Por lo demás, en esta sociedad amorfa y atomizada que es la actual también han desaparecido los diversos círculos sociales -los famosos salones literarios del pasado, hasta incluso las más modestas tertulias cafeteras de ayer mismo- donde, con diversos grados de refinamiento, era cultivado antes el arte de la conversación. Nada puede extrañar, siendo así, que el lenguaje generalmente hablado se degrade, reducido su empleo a las urgencias de la más elemental y funcional comunicación. El común de los hablantes no encuentra, pues, otra norma idiomática a que atenerse -dado que su práctica de lector es tan deficiente, tan escasa- y da por válido aquello que oye decir por la radio o desde la pantalla televisivas.

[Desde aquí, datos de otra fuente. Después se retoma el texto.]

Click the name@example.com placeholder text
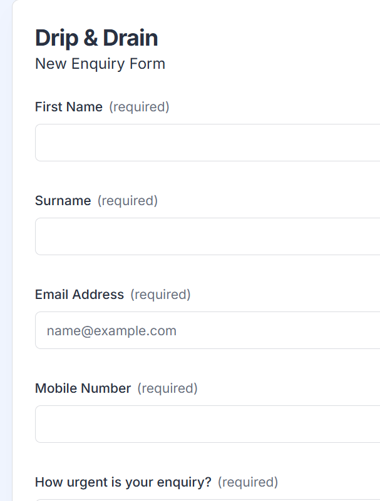 (111, 331)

De otra parte, y siendo también cada vez menos frecuente el ejercicio de la escritura epistolar entre los particulares, que abandonan la correspondencia postal en sus comunicaciones a distancia a cambio del teléfono, el único reducto que le queda ya a la conciencia idiomática será el libro y su lectura. El escritor, por el mero hecho de escribir, se enfrenta con la tarea de dar una expresión de máxima eficacia a su pensamiento, cualquiera sea el objeto de que deba tratar, instrumento de su actividad es el idioma, y manejar cualquier instrumento requiere aprendizaje, destreza. Más aún: deberá él mismo forjarse un instrumental adecuado a la obra que se propone llevar a cabo, eligiendo las herramientas apropiadas en el arsenal que, sobre la base de la tradición literaria, le proporciona el lenguaje corriente en su tiempo. Y cuando esa obra intenta acceder a la categoría de creación artística, incluso será capaz, si su autor es bastante afortunado, de encontrar formas idiomáticas nuevas, elaborando ese lenguaje corriente hasta elevarlo a un plano estético.